Chapter 9 is titled “Speculations Both Grim and Hopeful.” Here, Hopkins speculates on the motives of “the UFO occupants” and includes the ideas that humans are being studied, implanted with monitoring devices, and having genetic material taken from them. He closes with his belief in the possibility that there is an invisible epidemic of abduction encounters.

Finally, in Chapter 10, titled “What Can Be Done” Hopkins makes arguments for making “the invisible epidemic” visible and the therapeutic benefits of hypnosis in abduction cases.

In the News World article, Hopkins emphasized that he was a painter and that the book was a means to “bring this material to the largest audience possible.” He said he didn’t intend to do a follow-up and that he really wanted “to hand these cases over to other people.” Instead, Hopkins kept on with his research and published Intruders: The Incredible Visitations at Copley Woods in 1987 and Witnessed: The True Story of the Brooklyn Bridge UFO Abductions, in 1996.

Dr. John Mack

Hopkins’s methods during the Brooklyn Bridge case came under criticism in a 1993 paper titled A Critique of Budd Hopkins’ Case of the UFO Abduction of Linda Napolitano by Joseph J. Stefula, Richard D. Butler, and George P. Hansen.
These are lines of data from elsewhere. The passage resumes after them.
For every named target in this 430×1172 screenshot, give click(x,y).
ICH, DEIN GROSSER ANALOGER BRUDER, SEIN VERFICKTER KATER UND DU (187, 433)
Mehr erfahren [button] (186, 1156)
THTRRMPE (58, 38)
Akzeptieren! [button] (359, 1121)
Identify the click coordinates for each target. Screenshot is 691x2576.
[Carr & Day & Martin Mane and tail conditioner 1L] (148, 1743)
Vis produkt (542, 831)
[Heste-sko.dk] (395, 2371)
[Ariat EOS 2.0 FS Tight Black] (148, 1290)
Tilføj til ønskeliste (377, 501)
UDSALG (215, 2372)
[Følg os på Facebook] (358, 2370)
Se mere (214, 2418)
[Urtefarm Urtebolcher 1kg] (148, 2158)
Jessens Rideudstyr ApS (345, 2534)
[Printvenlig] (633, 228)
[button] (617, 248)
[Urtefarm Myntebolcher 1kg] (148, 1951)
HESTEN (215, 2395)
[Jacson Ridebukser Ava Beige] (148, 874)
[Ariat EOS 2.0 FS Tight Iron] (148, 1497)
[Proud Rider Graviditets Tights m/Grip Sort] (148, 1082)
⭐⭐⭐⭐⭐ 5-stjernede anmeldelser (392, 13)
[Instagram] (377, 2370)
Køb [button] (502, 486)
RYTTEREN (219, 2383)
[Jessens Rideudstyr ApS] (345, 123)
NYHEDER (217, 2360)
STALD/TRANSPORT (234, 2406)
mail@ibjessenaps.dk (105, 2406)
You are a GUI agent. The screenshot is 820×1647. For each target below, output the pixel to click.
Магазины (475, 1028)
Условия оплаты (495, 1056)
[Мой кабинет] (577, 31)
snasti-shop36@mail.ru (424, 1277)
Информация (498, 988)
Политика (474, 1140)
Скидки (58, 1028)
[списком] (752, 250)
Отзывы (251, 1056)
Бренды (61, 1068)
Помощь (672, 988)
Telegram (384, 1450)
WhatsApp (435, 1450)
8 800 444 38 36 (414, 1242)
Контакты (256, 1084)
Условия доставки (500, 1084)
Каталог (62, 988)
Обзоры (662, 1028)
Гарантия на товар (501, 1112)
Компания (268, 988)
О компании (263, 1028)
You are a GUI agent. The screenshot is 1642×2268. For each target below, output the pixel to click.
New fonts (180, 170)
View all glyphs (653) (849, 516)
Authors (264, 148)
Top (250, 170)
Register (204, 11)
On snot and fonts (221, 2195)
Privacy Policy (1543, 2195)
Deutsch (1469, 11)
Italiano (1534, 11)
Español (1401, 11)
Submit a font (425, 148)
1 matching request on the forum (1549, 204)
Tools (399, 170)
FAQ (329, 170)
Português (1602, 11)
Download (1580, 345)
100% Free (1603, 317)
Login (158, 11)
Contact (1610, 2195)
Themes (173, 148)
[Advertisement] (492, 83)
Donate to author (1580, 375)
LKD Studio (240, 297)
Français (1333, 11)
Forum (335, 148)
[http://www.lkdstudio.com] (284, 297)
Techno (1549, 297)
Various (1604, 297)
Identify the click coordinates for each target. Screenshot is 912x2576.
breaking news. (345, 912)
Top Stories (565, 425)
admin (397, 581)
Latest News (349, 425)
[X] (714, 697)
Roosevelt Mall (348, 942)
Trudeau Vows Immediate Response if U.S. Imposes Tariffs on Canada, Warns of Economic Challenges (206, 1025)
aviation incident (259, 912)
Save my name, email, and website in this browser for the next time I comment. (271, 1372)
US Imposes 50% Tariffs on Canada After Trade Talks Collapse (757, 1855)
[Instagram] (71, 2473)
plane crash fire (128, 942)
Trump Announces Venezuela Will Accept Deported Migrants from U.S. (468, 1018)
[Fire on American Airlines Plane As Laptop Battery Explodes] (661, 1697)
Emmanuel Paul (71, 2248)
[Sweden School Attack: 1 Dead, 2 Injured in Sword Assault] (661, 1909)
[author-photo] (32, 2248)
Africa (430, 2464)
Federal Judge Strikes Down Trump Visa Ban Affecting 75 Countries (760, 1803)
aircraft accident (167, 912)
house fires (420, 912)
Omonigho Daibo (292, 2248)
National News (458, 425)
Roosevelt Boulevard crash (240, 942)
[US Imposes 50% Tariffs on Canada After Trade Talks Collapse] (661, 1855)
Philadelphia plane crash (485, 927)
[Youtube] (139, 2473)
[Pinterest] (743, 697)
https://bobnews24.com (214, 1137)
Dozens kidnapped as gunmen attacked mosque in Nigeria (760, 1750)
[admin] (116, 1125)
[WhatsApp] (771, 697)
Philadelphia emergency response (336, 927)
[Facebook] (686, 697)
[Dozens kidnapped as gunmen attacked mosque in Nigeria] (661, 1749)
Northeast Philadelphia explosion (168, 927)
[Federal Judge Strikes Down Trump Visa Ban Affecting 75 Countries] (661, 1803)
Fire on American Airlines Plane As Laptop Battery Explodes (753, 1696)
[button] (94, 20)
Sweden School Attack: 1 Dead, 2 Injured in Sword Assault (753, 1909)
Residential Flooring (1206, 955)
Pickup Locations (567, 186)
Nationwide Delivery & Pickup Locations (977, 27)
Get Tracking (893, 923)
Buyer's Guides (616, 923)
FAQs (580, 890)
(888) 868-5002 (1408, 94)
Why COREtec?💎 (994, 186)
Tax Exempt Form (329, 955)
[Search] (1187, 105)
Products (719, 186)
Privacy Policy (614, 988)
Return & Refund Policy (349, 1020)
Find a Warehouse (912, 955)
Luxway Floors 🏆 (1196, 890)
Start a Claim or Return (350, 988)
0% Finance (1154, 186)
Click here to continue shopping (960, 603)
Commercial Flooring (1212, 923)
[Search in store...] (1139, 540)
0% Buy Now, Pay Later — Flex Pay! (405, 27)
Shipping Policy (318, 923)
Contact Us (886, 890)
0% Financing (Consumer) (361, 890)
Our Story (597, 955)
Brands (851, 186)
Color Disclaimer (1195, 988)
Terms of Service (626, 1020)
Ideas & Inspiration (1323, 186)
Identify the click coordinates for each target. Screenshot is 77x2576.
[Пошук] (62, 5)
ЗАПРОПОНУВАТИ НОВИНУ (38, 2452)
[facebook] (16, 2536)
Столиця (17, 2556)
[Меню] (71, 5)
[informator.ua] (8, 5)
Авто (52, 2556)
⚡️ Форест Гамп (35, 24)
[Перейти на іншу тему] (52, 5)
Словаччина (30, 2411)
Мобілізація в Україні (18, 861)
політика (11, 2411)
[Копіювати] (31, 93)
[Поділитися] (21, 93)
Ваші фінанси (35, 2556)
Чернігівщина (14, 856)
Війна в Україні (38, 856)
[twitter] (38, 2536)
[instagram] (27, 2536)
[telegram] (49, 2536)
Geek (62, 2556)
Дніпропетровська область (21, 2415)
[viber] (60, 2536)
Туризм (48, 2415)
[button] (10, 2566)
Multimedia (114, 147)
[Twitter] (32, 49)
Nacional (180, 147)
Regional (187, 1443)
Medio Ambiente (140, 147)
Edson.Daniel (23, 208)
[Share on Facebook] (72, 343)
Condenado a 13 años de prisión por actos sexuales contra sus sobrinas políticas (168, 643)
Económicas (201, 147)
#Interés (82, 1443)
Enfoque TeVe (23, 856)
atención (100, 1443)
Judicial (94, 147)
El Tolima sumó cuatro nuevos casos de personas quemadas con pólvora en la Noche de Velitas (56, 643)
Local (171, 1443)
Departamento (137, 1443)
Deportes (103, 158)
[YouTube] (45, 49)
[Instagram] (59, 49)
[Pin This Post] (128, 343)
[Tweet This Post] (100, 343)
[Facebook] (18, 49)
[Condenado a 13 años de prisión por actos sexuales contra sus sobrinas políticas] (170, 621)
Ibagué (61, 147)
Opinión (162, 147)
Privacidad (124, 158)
By the time Witness was published, David M. Jacobs, an associate professor of history at Temple University, and John E. Mack M.D., a former head of the Harvard Medical School Department of Psychiatry, had published their own books on abduction encounters. Jacobs published Secret Life: Firsthand Accounts of Alien Abductions in 1992, and Mack published Abduction: Human encounters With Aliens in 1994. Hopkins, Jacobs and Mack were the leading authorities on the subject into the new millennium. Then in 2004, Mack was hit and killed by a drunk driver in England, and in 2011, Jacobs became involved in a scandal with one of his subjects, Emma Woods. What Woods reported regarding Jacobs’s handling of her case prompted Hopkins’s former wife, Carol Rainey, to write an article exposing what she felt were the shortcomings of Hopkins’s and Jacobs’s methods.